Port 47 is a well-known port with no well-known service. It sits in the reserved range (0 to 1023), the ports that IANA controls with the tightest grip, the ones that historically required an IETF Review or IESG Approval to claim.1 And yet, as of May 18, 2017, IANA removed port 47's assignment entirely.2 The door is closed. The room behind it is empty.
But it wasn't always.
The Protocol That Was: NI FTP
Port 47 was registered to NI FTP, which stood for Network Independent File Transfer Protocol. The contact listed in the IANA registry was Steve Kille, an English software engineer who has been working on Internet technologies since 1980.3
Kille is not a minor figure. He authored over 40 IETF RFCs. He was one of the principal engineers behind ISODE, the open-source implementation of the OSI protocol stack. He co-created LDAP. From 1981 to 1992, he was a Senior Research Fellow at University College London, the same institution that established the UK's first ARPANET connection.4 He also registered port 61 for NI MAIL, a companion mail protocol.
NI FTP was part of the Coloured Book protocols, a set of communication standards developed in the United Kingdom in the 1970s.5 Each protocol was identified by the color of its specification document's cover. NI FTP was defined in the Blue Book. It was designed to be network-independent, meaning it could operate over multiple underlying transport services, not just TCP/IP. The UK academic community used it on SERCnet starting in 1980, on SWUCN from 1982, and on the JANET academic network when those networks merged in 1984.
This is important context: in the late 1970s and 1980s, the UK was building its own protocol stack alongside, and sometimes in competition with, the ARPANET/Internet protocols coming out of the United States. The Coloured Book protocols gave the UK "several years lead over other countries" in academic networking.5 NI FTP was part of that independent vision.
The vision didn't last. By the early 1990s, the Internet protocol suite won. From late 1991, Internet protocols were adopted on JANET. The Coloured Book protocols were phased out. X.25 support ended entirely in August 1997.5
And on May 18, 2017, IANA removed NI FTP's registration on port 47. No announcement. No ceremony. Just a status change in a database.
The Number's Second Life: IP Protocol 47
Here is where port 47 becomes genuinely interesting, and genuinely confusing.
GRE (Generic Routing Encapsulation) is one of the most important tunneling protocols on the Internet. Developed by Cisco and standardized in RFC 1701 and RFC 2784, GRE creates virtual point-to-point links that can encapsulate almost any network layer protocol inside IP tunnels.6 It is foundational to VPN infrastructure. PPTP, one of the earliest widely deployed VPN protocols, uses GRE for its data channel.
GRE is identified as IP Protocol number 47.6
This is not the same thing as TCP/UDP port 47. Not even close. IP protocol numbers and port numbers are different namespaces operating at different layers. TCP is IP Protocol 6. UDP is IP Protocol 17. GRE is IP Protocol 47. These numbers appear in the IP header's protocol field, one layer below where port numbers live.

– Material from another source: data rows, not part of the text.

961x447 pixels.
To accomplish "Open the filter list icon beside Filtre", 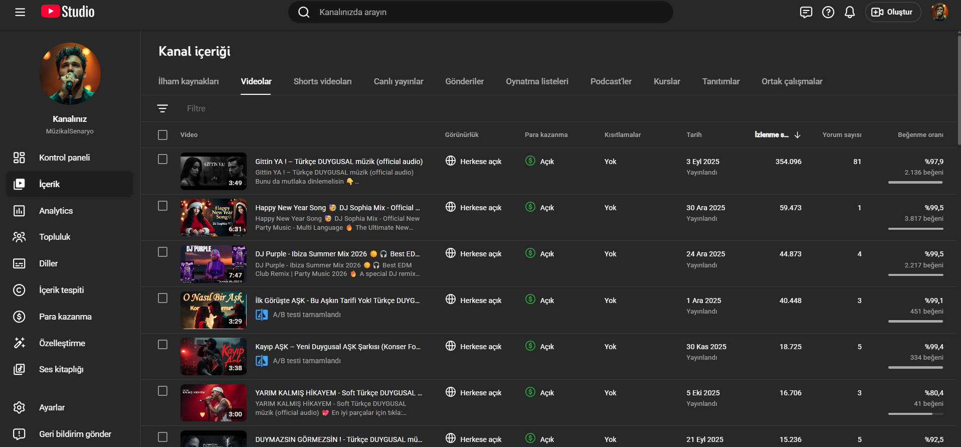I will [x=162, y=108].
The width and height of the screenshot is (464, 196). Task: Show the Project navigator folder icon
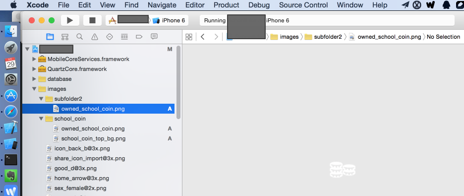(50, 37)
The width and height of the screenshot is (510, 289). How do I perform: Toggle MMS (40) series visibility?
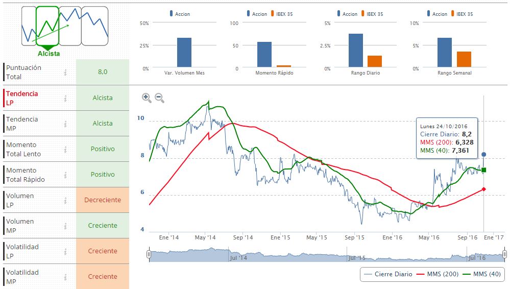(x=483, y=274)
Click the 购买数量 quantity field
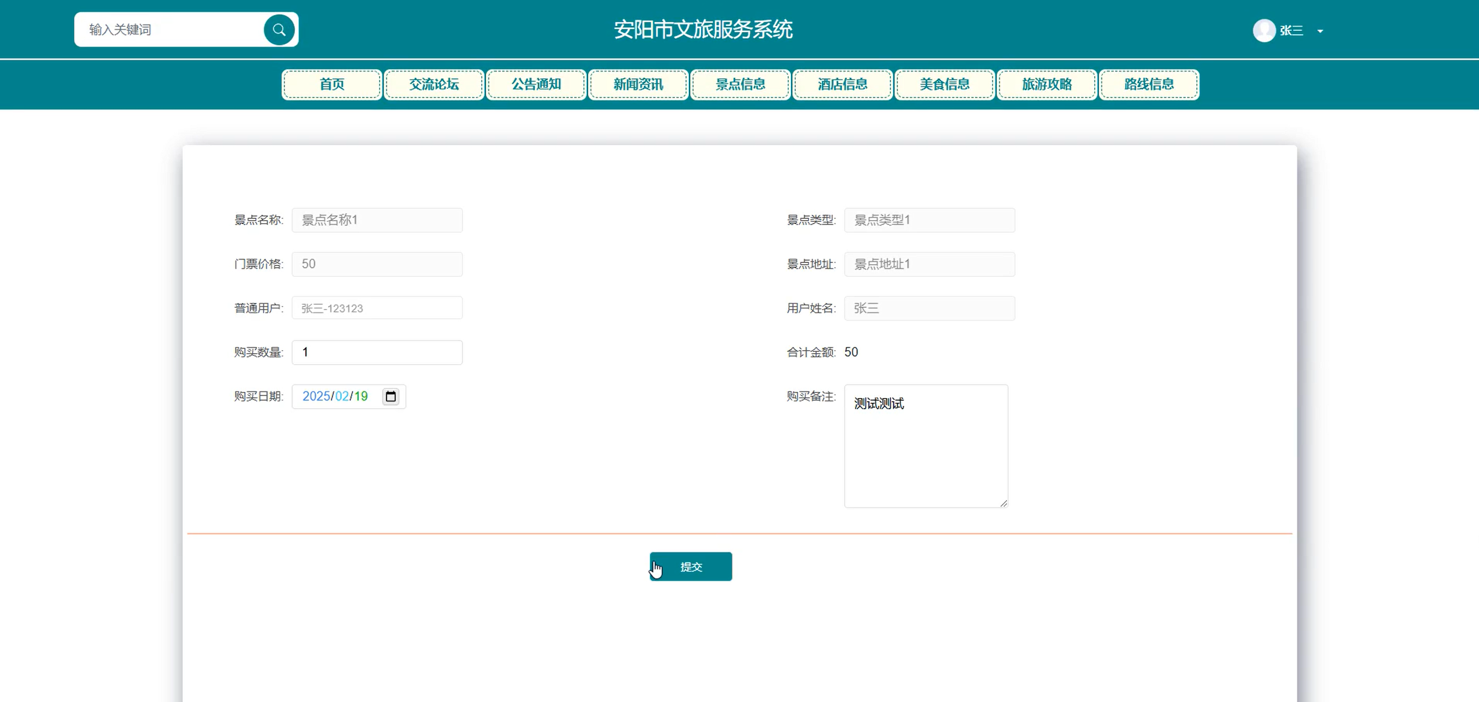This screenshot has height=702, width=1479. (x=377, y=352)
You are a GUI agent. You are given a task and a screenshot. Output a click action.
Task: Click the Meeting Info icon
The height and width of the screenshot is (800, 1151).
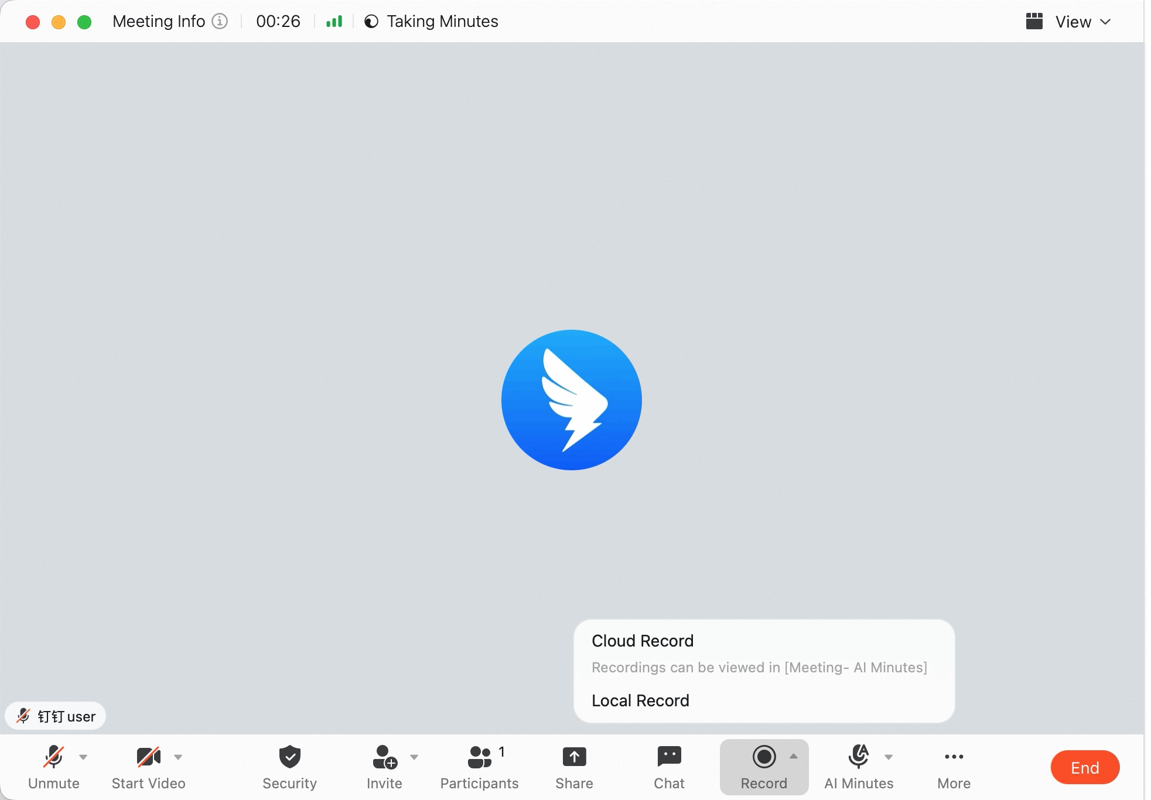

But people confuse them constantly. Search for "port 47" and you will find pages that discuss GRE tunneling, PPTP VPNs, and firewall rules for "opening port 47." The confusion is so pervasive that multiple networking reference sites include explicit disclaimers: "GRE is IP Protocol 47, not port 47."7
The result is that the number 47 is famous in networking, but for the wrong reasons when applied to ports. The port is empty. The protocol number is essential.
What Range Is This?
Port 47 falls in the well-known port range (0 to 1023). These ports are controlled by IANA and traditionally require elevated privileges to bind to on Unix-like systems. They were designed for foundational Internet services: HTTP on 80, SSH on 22, DNS on 53.1
A well-known port without an assignment is unusual. Most ports in this range carry something. Port 47 carried something once, lost it, and now sits reserved, waiting for a future that may never come.
How to Check What's Listening on Port 47
On most systems, nothing will be listening on port 47. But you can verify:
Linux:
macOS:
Windows:
If something is listening on port 47, investigate immediately. No standard service uses this port. Traffic on port 47 could indicate misconfigured software or unauthorized activity.
Why Unassigned Ports Matter
Every unassigned port is a sentinel. When you see traffic on a port that should be silent, that traffic demands explanation. Unassigned ports serve as canaries in network security: if something is talking on a port where nothing should be talking, something is wrong.
IANA's policy states that deassigned port numbers should not be reassigned until all unassigned ports in the range have been used.1 Port 47 isn't just empty. It's intentionally preserved. The absence of a service is itself a form of information.